Trucking Economics - Part 2
Trucking Economics, OR, Understanding Your Customers' Sophisticated Approach to Transportation Spend, and How Easy You've Made it for them to Take Advantage of You.
Formulate Detailed Sourcing Strategies
In the mid ‘90s, when strategic sourcing practices became widely accepted across industries, many shippers attempted to apply these same practices to transportation, instead of developing transportation specific sourcing strategies and identifying alternative savings levers.
Shippers combined their spends by mode and simply took it to market. They often paid little attention to their service requirements and failed to distinguish between highly leverageable spends and spends requiring development of carrier relationships.
The results were devastating for many shippers. Deals with new carriers frequently failed and relationships with incumbent providers were significantly strained. In the end, shippers usually returned to their incumbents, accepted rate increases, and claimed that strategic sourcing simply didn't work for transportation.
An approach to strategic transportation sourcing ensures that market forces are leveraged appropriately, while keeping the focus on service at the right price.
First, assess existing transportation management practices by applying a comprehensive Transportation Management Framework, which includes four stages of maturity. This assessment will help identify potential opportunities in internal operations for improving service levels and reducing costs or rates. Next, perform detailed analysis of lane-level spends to determine service requirements. Lastly, assess the carrier marketplace to identify alternative modes or services. Then use these analyses to develop a detailed sourcing strategy and identify alternative savings levers.
The purpose of developing a sourcing strategy is to ensure that all savings opportunities are fully realized without disrupting service. The sourcing strategy creates customized action plans for multiple groups of lanes based on required service levels and the current transportation market for those lanes. It recognizes that many shippers' lanes require specialized service, other lanes are near commodities, and still other lanes are somewhere in the middle.
The first step in defining a sourcing strategy is to determine which services can be sourced. We recommend a thorough evaluation of spends before deciding not to source a particular service. However, as a general rule, services that may be excluded from sourcing include long-term agreements, use of minority-owned providers, and smaller spends with significant value added services. Once the services to be sourced have been identified, individual lanes need to be classified into one of four categories based on lane complexity and carrier market status.
- The highest savings opportunity is in “open spend,” which includes lanes with low complexity and a supplier's market. These near-commodity lanes should attract a high ratio of new carriers to drive cost reductions.
- The next highest savings opportunities are “bottleneck spend,” which contains lanes with low complexity and a carrier's market. Sourcing of these lanes should be focused on assessing the market and the possible use of regional and niche providers.
- The third area of opportunity is “leverageable spend,” representing lanes with high complexity and a shipper's market.
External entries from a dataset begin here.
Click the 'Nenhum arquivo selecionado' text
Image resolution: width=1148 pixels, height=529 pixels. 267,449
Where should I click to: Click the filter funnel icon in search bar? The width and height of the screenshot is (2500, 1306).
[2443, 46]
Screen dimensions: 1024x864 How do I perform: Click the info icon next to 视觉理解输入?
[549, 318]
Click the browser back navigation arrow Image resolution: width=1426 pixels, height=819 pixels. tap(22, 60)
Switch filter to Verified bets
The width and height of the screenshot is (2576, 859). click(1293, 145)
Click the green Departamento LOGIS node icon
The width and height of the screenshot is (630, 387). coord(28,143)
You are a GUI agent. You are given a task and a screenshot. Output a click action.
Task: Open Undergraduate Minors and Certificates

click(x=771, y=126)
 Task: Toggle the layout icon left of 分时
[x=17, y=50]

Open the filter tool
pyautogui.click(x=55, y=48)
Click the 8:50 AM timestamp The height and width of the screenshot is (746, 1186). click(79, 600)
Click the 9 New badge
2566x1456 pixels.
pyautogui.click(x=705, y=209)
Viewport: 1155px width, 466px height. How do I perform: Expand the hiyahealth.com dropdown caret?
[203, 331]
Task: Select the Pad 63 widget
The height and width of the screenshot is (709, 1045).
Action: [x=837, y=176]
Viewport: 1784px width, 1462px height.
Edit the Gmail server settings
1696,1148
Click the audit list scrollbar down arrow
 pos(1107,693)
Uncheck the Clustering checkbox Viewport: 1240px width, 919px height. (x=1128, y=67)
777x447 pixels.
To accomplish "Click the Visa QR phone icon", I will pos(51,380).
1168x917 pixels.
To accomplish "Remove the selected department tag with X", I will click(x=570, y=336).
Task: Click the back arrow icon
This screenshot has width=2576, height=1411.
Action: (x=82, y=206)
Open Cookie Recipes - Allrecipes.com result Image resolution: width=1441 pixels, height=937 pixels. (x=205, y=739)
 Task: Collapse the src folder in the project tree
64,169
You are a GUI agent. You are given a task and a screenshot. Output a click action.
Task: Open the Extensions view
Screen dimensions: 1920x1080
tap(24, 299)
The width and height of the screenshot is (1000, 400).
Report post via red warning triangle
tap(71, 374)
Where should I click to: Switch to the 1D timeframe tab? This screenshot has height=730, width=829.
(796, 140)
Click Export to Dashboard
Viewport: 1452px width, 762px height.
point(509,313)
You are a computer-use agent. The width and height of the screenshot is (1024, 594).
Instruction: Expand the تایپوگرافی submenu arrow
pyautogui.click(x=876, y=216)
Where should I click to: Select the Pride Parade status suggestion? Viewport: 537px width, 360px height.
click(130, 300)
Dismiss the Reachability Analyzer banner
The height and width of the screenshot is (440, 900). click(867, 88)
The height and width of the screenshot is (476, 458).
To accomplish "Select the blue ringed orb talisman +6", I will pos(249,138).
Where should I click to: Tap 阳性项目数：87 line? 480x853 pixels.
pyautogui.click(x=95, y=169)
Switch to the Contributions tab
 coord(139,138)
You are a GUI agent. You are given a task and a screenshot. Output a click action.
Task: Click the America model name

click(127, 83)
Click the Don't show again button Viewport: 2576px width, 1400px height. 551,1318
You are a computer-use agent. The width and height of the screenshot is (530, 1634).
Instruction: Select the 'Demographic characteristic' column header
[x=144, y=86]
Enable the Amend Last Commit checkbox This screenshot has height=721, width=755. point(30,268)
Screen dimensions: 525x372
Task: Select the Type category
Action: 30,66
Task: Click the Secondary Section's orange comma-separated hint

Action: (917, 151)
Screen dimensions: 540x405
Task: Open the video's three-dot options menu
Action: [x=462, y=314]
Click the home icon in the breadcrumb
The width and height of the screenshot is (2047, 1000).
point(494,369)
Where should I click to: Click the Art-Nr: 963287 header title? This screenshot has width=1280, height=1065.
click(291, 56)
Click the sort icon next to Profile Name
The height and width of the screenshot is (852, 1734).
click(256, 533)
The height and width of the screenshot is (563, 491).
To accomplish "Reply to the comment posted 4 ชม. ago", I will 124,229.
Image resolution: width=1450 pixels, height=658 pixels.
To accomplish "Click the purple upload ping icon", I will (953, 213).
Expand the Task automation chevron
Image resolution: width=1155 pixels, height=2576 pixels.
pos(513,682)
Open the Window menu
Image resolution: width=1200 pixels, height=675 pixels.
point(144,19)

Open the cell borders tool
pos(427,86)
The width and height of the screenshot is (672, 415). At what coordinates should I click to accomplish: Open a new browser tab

With incumbent providers, these lanes are focused on ensuring a fair rate for the services provided. With new providers, requirements must be clearly communicated. In addition, the shipper must have a thorough understanding of the carrier's network and experience managing the required service levels.
- The last area of opportunity is “protected spend,” which comprises lanes with high complexity and a carrier's market. These lanes should be focused on ensuring service levels and maintaining incumbent providers where possible. The most common mistake in strategic transportation sourcing occurs in this area. Rather than focusing on development of existing carriers and highly qualified new providers, shippers frequently find large savings opportunities with unqualified providers and select price over service. When the new carriers fail, shippers return to their incumbents in an attempt to repair their past relationships. But these attempts often end in rate increases and the loss of negotiations leverage with the carrier.